Metadata-Version: 2.1
Name: saas
Version: 1.1.0.1
Summary: Screenshot as a service
Home-page: https://github.com/nattvara/saas
Author: Ludwig Kristoffersson
Author-email: ludwig@kristoffersson.org
License: MIT
Description: # Saas - Screenshot as a service [![](https://circleci.com/gh/nattvara/saas.svg?style=shield)](https://circleci.com/gh/nattvara/saas)
        
        [![saas demo](https://asciinema.org/a/KwtTFXEi4EhdsDUTglcw7aH8q.svg)](https://asciinema.org/a/KwtTFXEi4EhdsDUTglcw7aH8q?autoplay=1)
        
        
        ## About this project
        
        This is a coding challenge for [Detectify](http://detectify.com/). The challenge is to build a component/service that can take a list of urls and retrieve screenshots of those urls.
        
        ## Installation
        
        ### Requirements
        
        #### FUSE
        
        __What is fuse?__ From the [FUSE wikipedia page](https://en.wikipedia.org/wiki/Filesystem_in_Userspace)
        
        > Filesystem in Userspace (FUSE) is a software interface for Unix-like computer operating systems that lets non-privileged users create their own file systems without editing kernel code. This is achieved by running file system code in user space while the FUSE module provides only a "bridge" to the actual kernel interfaces.
        
        FUSE is used to mount a synthetic filesystem to read back the photos taken of the url given to saas. The user-space filesystem is dynamically filled with files and directories by saas.
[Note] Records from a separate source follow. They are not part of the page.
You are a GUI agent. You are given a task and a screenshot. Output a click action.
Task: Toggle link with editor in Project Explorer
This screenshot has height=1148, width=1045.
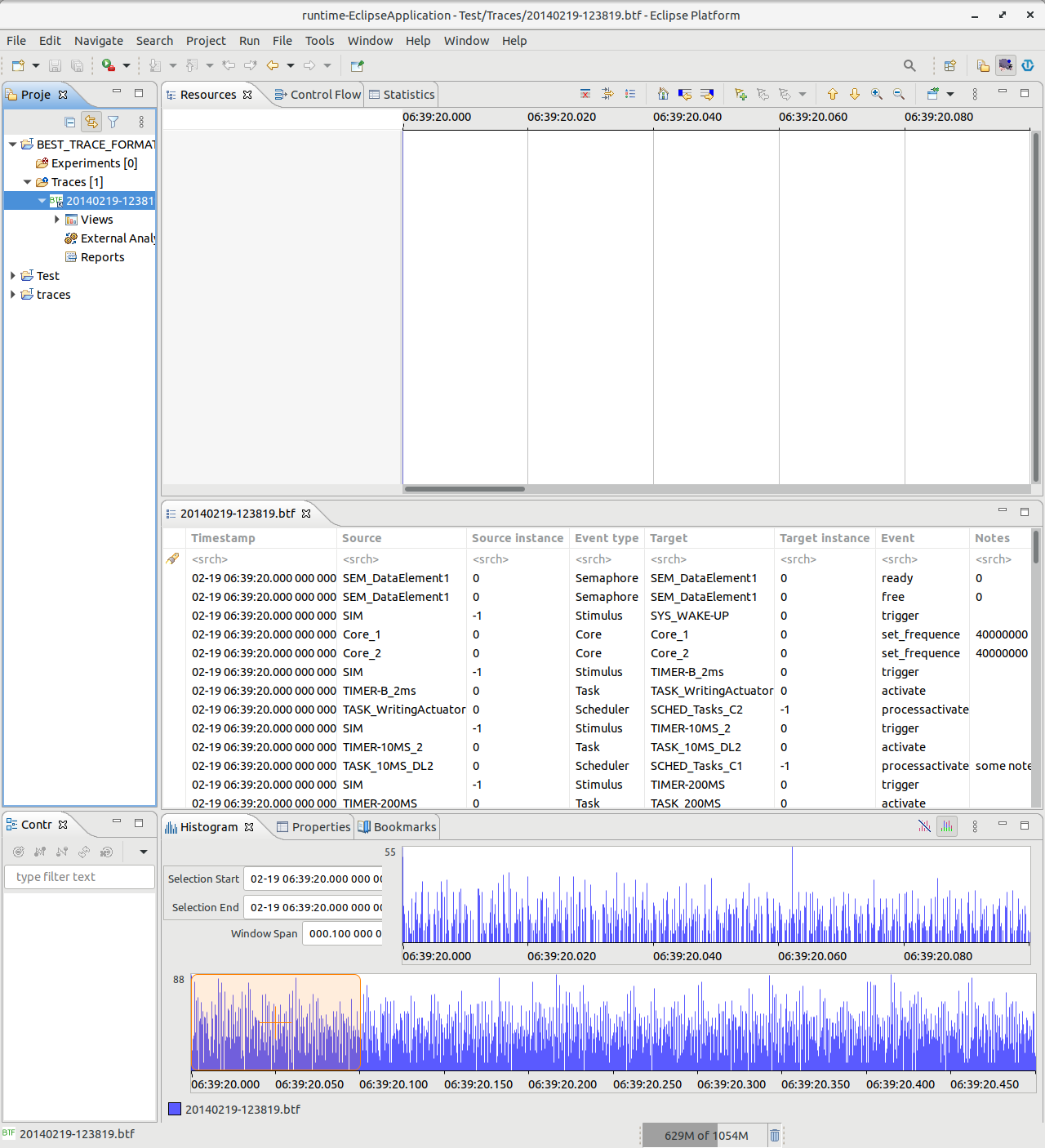(91, 122)
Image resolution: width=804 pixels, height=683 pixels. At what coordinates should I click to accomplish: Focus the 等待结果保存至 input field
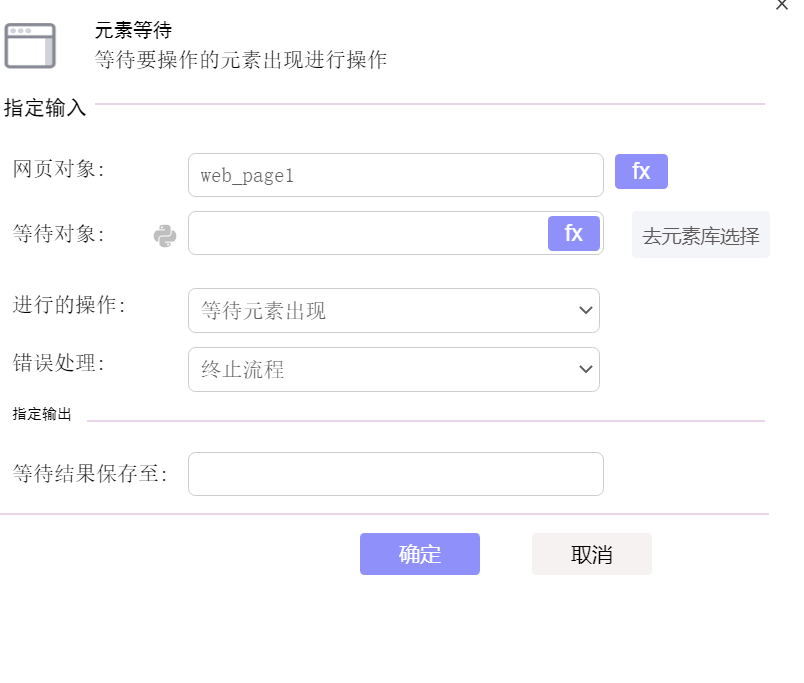[x=396, y=474]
FUSE makes a good choice for this component since this can be easily integrated into almost any workflow, read more about this in the [API section](#api).
        
        #### Elasticsearch
        
        [Elasticsearch](https://www.elastic.co/products/elasticsearch) is used as a storage backend for saas. Read more about the storage in the [storage section](#storage).
        
        #### ImageMagick
        
        [ImageMagick](https://www.imagemagick.org) is used for optimizing image files saved to disk. This is an optional dependency since it is only used when the `--optimize-storage` flag is used.
        
        ### Linux
        
        __1. Install Elasticsearch__ [using docker](https://www.elastic.co/guide/en/elasticsearch/reference/current/docker.html)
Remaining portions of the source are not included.